See scalaris.googlecode.com for a sample Emakefile.
Florian
[Matthias Lang]
> Hi,
>
> I'm looking for tips and tricks to use speed up compiling a bunch of
> Erlang modules from within a build system that uses (gnu)Make.
>
> The system uses Erlang, but most of it is actually C code, which is compiled
> under four different compilers, plus FPGA code. So ditching 'make'
> for something Erlang-centric like 'rebar' doesn't look very attractive.
>
> Background
> ----------
>
> Doing this on R14B03:
>
> erlc a.erl
> erlc b.erl
> erlc c.erl
> ...
>
> for 70 modules on my machine takes 39s.

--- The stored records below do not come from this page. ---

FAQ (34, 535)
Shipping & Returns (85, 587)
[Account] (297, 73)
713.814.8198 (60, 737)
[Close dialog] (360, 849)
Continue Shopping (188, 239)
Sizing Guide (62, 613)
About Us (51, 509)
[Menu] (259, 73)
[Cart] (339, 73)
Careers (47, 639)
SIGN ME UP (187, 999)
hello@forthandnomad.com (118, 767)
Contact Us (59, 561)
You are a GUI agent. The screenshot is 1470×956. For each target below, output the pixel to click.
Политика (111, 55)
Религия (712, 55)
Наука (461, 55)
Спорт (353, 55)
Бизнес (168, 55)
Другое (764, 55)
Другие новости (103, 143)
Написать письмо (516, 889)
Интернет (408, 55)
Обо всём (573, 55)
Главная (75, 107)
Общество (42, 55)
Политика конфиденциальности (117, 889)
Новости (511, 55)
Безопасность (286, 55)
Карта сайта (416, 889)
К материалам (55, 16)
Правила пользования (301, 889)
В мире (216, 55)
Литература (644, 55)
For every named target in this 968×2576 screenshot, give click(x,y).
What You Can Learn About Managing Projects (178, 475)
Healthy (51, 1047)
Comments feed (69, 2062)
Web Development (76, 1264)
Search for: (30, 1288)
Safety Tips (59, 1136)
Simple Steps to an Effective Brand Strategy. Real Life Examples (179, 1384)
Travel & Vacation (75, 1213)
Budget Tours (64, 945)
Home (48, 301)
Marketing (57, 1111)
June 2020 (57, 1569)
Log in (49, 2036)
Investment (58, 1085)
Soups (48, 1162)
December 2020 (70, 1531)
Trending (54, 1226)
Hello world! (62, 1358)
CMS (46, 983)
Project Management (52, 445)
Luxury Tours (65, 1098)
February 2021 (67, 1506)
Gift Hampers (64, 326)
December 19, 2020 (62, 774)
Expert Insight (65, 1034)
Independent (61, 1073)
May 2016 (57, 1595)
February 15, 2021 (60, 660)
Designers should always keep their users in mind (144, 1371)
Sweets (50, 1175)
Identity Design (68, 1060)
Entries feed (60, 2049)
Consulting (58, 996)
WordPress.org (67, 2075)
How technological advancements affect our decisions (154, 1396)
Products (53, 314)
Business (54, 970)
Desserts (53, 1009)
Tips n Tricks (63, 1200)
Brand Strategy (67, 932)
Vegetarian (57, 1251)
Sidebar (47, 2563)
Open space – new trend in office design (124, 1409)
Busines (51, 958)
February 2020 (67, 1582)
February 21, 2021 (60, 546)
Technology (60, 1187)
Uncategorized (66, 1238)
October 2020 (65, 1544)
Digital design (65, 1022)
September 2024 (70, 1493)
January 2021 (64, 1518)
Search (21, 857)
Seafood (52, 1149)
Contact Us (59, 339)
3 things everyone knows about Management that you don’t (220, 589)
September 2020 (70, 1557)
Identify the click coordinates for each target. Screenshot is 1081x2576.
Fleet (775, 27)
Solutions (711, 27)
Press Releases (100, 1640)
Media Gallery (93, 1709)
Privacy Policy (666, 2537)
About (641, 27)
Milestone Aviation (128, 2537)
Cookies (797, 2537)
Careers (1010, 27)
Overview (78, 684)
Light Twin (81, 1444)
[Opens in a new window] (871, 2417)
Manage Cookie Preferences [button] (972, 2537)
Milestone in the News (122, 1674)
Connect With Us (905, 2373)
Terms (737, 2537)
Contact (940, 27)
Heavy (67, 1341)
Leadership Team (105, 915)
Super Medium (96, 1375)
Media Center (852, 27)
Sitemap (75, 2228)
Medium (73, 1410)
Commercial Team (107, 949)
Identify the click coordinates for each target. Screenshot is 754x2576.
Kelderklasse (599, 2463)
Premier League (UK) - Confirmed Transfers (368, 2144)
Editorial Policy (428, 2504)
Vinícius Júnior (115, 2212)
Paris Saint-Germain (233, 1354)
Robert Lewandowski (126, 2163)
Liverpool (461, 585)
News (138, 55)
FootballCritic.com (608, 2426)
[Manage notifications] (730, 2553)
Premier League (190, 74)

If I do this instead:
>
> erlc a.erl b.erl c.erl ...
>
> it improves to 7s. If I split the job in two parts which run at the
> same time, it improves again to 4s wall time, with both cores
> busy.
>
> So, a 10x improvement in compilation speed seems attainable, but how do
> I explain how to do it to 'make'?
>
>
> Ideas
> -----
>
> I had a few simple ideas for fixing this, but none really work. See below.
>
> The more complicated idea I have is to make a shell script replacement
> for 'erlc' which delegates the compilation work to an Erlang node
> which is already running. Seems workable, and it won't spring
> surprises on 'make', e.g. -j 4 will still do the right thing.
>
> Anyone got a neat idea?
>
> Rest of this mail is just a list of things that don't seem to work.
>
> Matt
>
> ======================================================================
>
>
> Bad Idea #1: straightforward 'make'
> -----------
>
> Here's my minimal starting point for a system of three modules, a b c:
>
> beams=(addsuffix .beam, a b c)
> %.beam: %.erl nasty_global_stuff.hrl
> erlc $<
>
> That causes 'make' to hand one module to erlc at a time, which is slow.
>
>
> Bad Idea #2: try and use just one rule for all .beams
> -----------
>
> Like this:
>
> modules=a b c
> beams=$(addsuffix .beam, $(modules))
> erls=$(addsuffix .erl, $(modules))
> all: $(beams)
>
> $(beams): $(erls) nasty_global_stuff.hrl
> erlc $(filter %.erl, $@)
>
> That does almost the right thing, but actually not at all. Change one
> .erl and it'll recompile every .beam, because I've told 'make' that
> each .beam depends on all .erl files.
>
>
> Bad Idea #3: use erl -make for all Erlang compilations
> -----------
>
> all:
> erl -make
>
> That sort-of works, but it only runs one process (Erlang's own 'make'
> doesn't seem to attempt running more than one compilation at a time),
> passing options is not straightforward (they're not even syntactically
> the same as for erlc) and it requires writing 'EMakefiles', so you
> sort-of have to understand Erlang in order to be able to fiddle with
> the build system.
>
> It's also fiddly explaining dependencies between Erlang stuff and
> other stuff to a combination of ordinary 'make' and erlang's own make.